Little Cabin the Woods


So this is our little cabin the woods. It is such a lovely retreat from the daily chaos that we endure. It’s so quiet. So quiet that you can hear the “dawn chorus” just before sunrise when all the birds come out to sing. So quiet, that it feels cleansing just to be silent, and drink it in, expelling all the worry and heaviness that has collected over our absence.


This is what we anticipate for the long winter months when we cannot visit. The ability to live by the rhythm of the sun, allowing ourselves to navigate the day without an agenda, and worried only where we shall go on our next walk, and why we haven’t yet seen a deer this visit. It feels absolutely calming to push all other cares out of focus, and know that for the next few days we are just here together, in the middle of this wild, majestic forest.


Sometimes I can feel that way in my little backyard garden in Los Angeles, but there’s always TV, and Twitter, and the next crisis that invades the consciousness, so it’s difficult to really find the space to decompress.


Here in the mountains, though, without the world pressing in, it’s the smallest things that come to the fore. This last visit, we examined the bark beetle damage on our backyard pine, we walked to the creek where Robert’s boyhood dog, Axle, once almost drowned, and laughed again at the story of his emergency rescue. On our hike we took dozens of pictures of little tiny wildflowers and fuzzy crawling creatures, and in the evening we gazed at the campfire while listening to our neighbors tales of their mountain adventures.

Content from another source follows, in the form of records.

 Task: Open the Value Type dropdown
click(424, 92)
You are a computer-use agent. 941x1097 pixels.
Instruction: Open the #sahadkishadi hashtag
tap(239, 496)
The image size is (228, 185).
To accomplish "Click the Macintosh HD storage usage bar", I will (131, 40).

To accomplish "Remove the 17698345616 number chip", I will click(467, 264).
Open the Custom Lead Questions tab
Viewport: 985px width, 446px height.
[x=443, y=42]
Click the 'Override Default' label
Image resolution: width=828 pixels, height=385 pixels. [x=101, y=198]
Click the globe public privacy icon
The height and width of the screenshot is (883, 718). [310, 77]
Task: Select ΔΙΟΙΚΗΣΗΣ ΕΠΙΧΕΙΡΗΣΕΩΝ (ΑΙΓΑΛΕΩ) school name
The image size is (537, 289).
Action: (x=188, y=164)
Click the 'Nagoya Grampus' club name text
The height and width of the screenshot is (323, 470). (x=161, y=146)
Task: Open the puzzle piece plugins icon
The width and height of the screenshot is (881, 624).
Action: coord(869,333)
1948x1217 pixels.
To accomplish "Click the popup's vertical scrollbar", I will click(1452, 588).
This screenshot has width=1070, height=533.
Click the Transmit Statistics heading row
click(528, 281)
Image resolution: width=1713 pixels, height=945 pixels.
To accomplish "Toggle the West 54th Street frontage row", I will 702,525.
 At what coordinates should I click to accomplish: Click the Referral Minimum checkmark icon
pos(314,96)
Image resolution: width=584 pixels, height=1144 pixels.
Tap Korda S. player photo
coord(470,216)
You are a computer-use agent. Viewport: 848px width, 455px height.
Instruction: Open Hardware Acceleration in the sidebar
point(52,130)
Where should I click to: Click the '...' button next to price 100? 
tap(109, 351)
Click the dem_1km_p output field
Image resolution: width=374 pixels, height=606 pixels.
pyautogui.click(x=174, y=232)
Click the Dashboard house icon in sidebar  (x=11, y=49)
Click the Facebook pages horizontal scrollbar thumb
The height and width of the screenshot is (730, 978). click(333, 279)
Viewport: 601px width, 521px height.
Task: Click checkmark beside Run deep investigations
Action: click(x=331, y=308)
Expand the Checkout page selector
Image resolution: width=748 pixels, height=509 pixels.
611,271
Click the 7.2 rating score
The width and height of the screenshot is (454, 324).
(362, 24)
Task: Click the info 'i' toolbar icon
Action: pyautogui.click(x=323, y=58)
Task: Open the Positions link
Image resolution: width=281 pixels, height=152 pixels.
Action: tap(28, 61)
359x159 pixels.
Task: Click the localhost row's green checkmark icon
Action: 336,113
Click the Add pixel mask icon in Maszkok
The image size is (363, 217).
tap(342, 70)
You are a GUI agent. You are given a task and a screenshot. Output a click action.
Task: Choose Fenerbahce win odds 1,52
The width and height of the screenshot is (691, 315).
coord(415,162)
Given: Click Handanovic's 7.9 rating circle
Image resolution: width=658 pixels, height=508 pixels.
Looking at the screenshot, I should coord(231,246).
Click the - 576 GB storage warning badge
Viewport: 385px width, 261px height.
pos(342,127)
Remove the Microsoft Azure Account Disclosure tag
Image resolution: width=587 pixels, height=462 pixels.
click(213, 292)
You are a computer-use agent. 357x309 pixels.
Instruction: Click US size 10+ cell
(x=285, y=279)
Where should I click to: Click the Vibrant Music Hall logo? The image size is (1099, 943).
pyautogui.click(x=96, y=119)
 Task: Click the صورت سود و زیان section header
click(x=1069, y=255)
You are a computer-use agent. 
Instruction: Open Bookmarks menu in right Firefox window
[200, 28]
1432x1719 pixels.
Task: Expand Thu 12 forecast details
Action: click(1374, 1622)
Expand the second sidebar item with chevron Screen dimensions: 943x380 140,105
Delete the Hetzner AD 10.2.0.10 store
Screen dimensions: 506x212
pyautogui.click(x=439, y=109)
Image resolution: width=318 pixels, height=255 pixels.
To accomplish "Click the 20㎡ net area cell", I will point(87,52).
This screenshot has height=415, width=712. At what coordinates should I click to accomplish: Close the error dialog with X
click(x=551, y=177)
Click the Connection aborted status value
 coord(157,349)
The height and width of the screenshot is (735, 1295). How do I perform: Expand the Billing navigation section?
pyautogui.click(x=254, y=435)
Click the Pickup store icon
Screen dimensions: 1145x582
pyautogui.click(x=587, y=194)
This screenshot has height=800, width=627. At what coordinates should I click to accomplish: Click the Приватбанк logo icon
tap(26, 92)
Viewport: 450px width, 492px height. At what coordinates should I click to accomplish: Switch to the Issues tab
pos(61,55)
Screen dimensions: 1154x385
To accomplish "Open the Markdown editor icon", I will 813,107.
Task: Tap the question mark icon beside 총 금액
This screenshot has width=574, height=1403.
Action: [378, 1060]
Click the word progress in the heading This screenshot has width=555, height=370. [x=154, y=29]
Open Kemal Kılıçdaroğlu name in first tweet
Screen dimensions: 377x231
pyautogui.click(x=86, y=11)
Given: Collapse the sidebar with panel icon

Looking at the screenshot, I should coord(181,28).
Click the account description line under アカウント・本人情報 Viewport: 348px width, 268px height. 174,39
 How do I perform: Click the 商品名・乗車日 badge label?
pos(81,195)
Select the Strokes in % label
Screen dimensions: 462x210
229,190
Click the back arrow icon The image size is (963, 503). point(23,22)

At night here in Silver City, when there isn’t a full moon, inside our cabin it’s absolutely pitch black. So dark that you cannot see your hand two inches in front of your face. So dark that without a bedside flashlight you have to feel your way to the restroom.


But outside, you can see a jillion stars, you can even see the Milky Way with your bare eye most nights. And because Robert is an amateur astronomer, we are often treated to a night sky lecture about which planets are up in the sky that evening. But on nights when there is no moon, it can also get very, very dark -- and without flashlights, it always feels like there might be creatures lurking in the dark. It is, after all, their home, and we are just visitors. There have been several occasions when at our nightly campfire we have heard rustlings in the forest – some of which have been bears, or even mountain lions. But mostly, it’s just our imaginations. Yet, not knowing what lies beyond the light of our campfire makes the forest a mysterious place, and a place that commands our utmost respect at night.


Thinking about our Sequoia cabin in the woods is always a good way for me to gain perspective about today’s difficult realities. These woods have existed for thousands of years, and will continue to exist no matter the human crises that roil our daily lives. It has withstood many calamites: fires, avalanches, human deforestation, drought. But it has always survived, and come back even stronger, greener, more alive that it was before. That is what I hope for us. That is what I think the forest is telling us. Just like the Giant Sequoias, we must be tried by fire to cleanse and regenerate our little planet, so that we can become stronger, and more alive than we ever thought possible.